--- EXERCISE DETAILS ---
Rewrite the material below from the line with "Click the 270±0.050" to the line with "click(967, 437)", swapping "side view" for "top view" and keeping everything else the same. Leave the pictures out of your answer.

--- RECORDS SUPPLIED ---

--

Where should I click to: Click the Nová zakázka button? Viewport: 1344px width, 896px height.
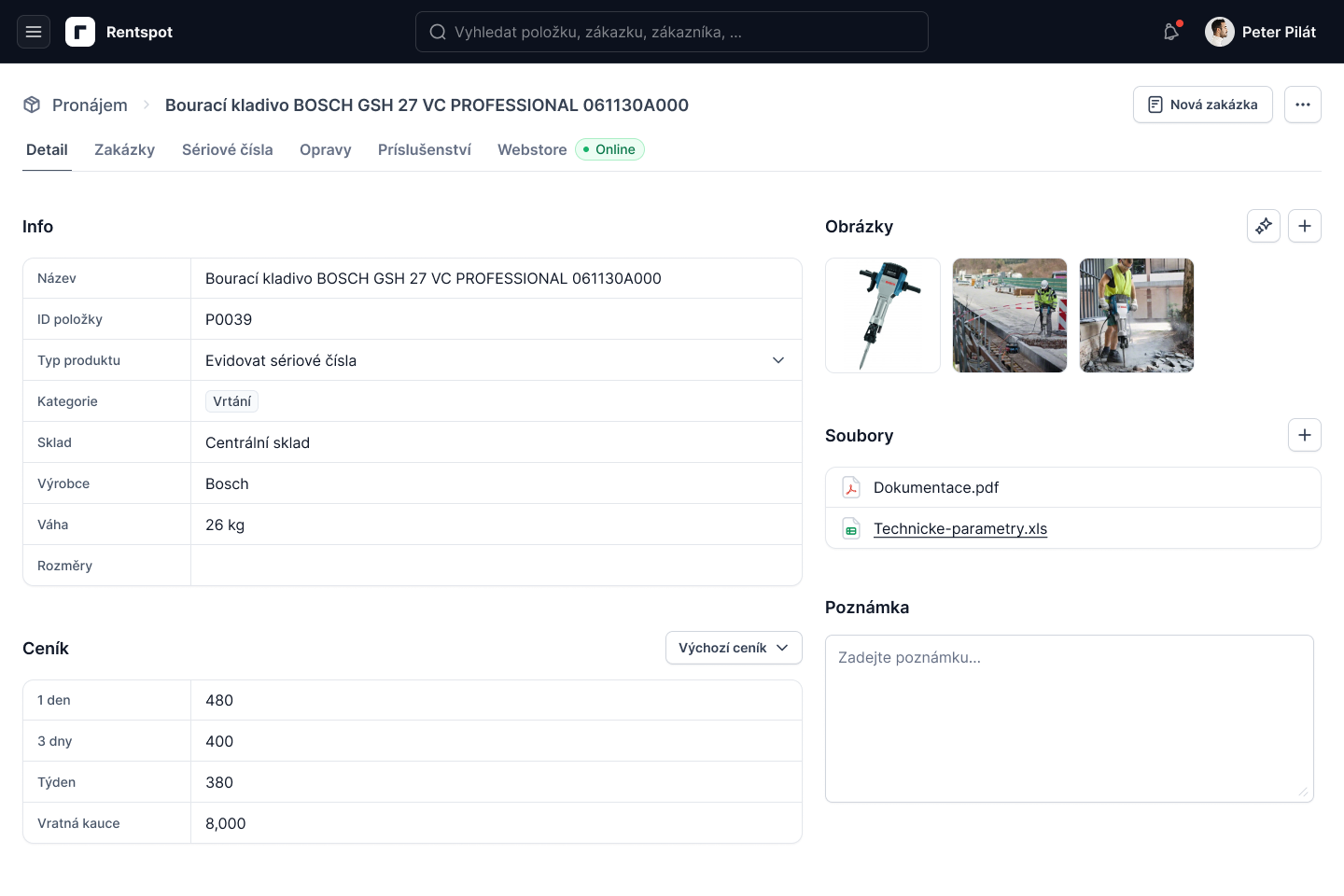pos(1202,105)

--

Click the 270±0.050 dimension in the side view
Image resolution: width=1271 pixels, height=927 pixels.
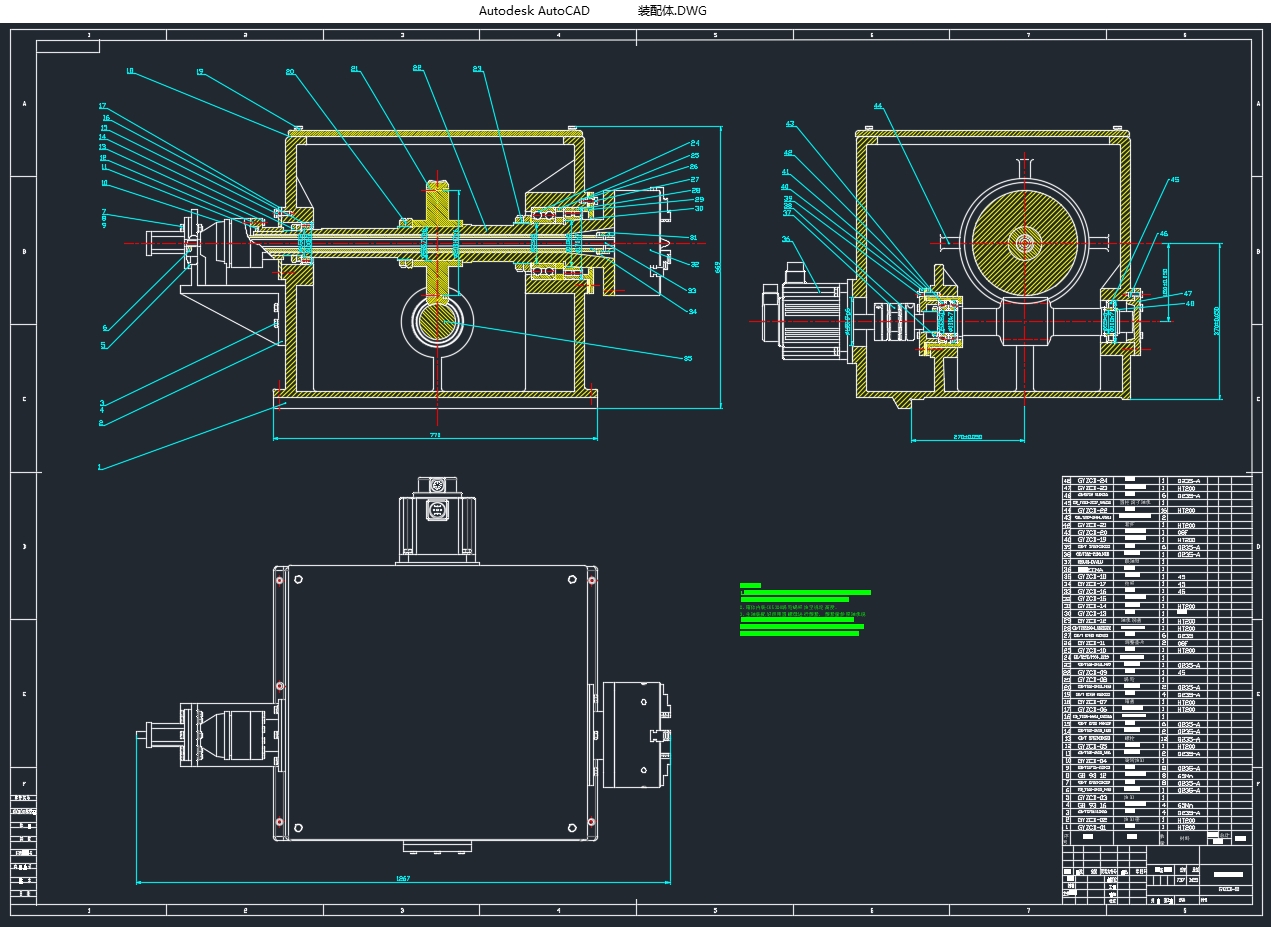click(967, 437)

--

--- FULL OUTPUT ---
Click the 270±0.050 dimension in the top view
Image resolution: width=1271 pixels, height=927 pixels.
click(967, 437)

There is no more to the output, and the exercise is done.